_Source data_

+---+

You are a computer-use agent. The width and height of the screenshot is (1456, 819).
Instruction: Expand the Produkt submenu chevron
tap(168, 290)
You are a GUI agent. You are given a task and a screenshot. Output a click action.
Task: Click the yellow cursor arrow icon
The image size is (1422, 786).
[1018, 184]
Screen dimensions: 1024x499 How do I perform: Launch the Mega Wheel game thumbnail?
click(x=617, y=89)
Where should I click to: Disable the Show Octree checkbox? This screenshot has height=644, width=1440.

+---+

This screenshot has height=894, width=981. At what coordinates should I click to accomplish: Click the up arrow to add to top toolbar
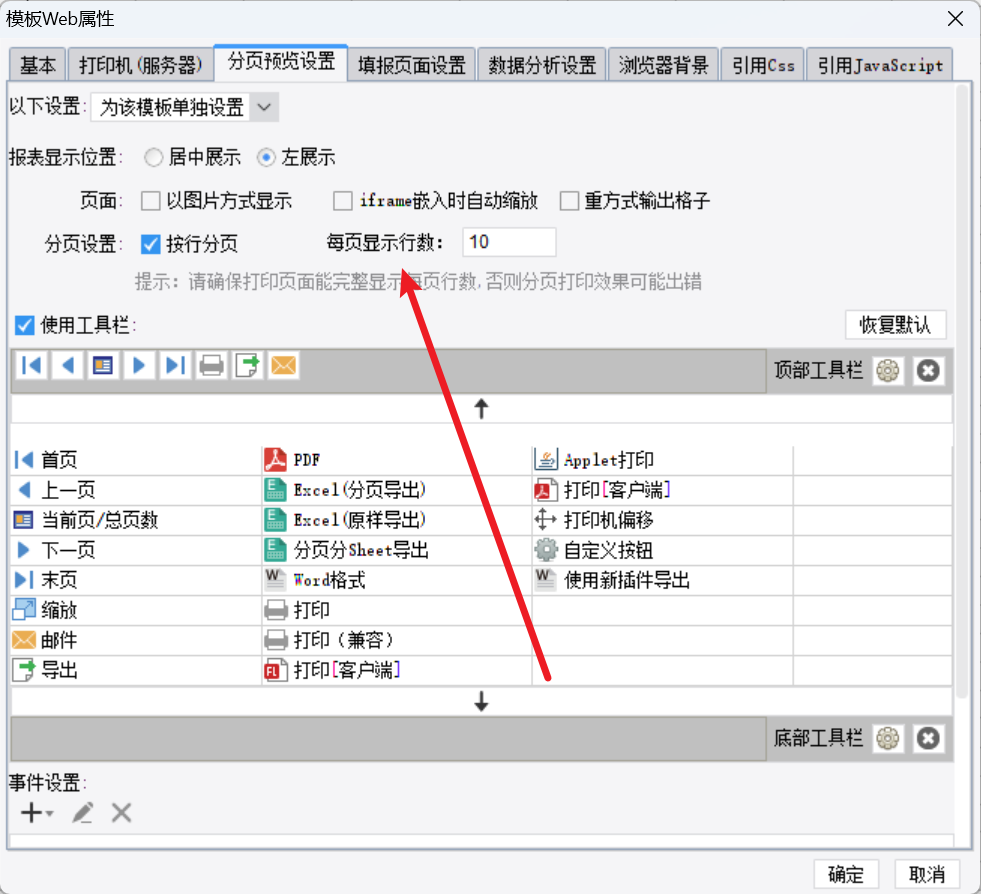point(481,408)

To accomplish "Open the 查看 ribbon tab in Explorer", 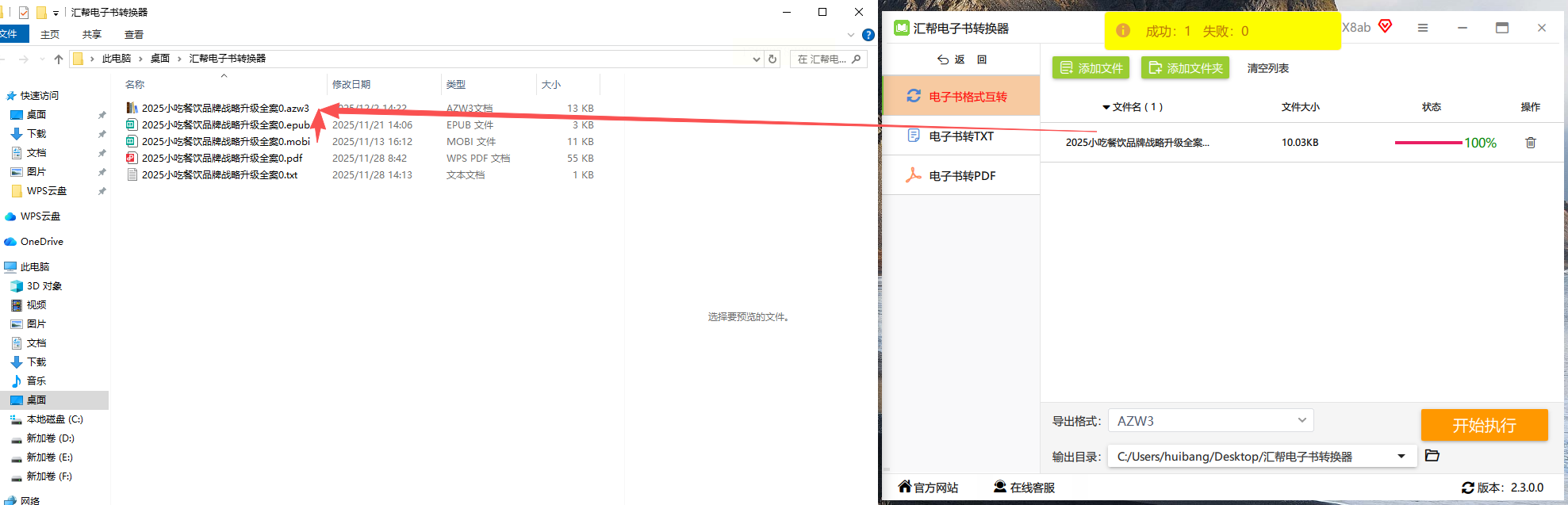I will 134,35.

+---+

_What is needed_
Among the records above, how many lines contain the word "agent"? Answer with the number by itself.

_Answer space_
2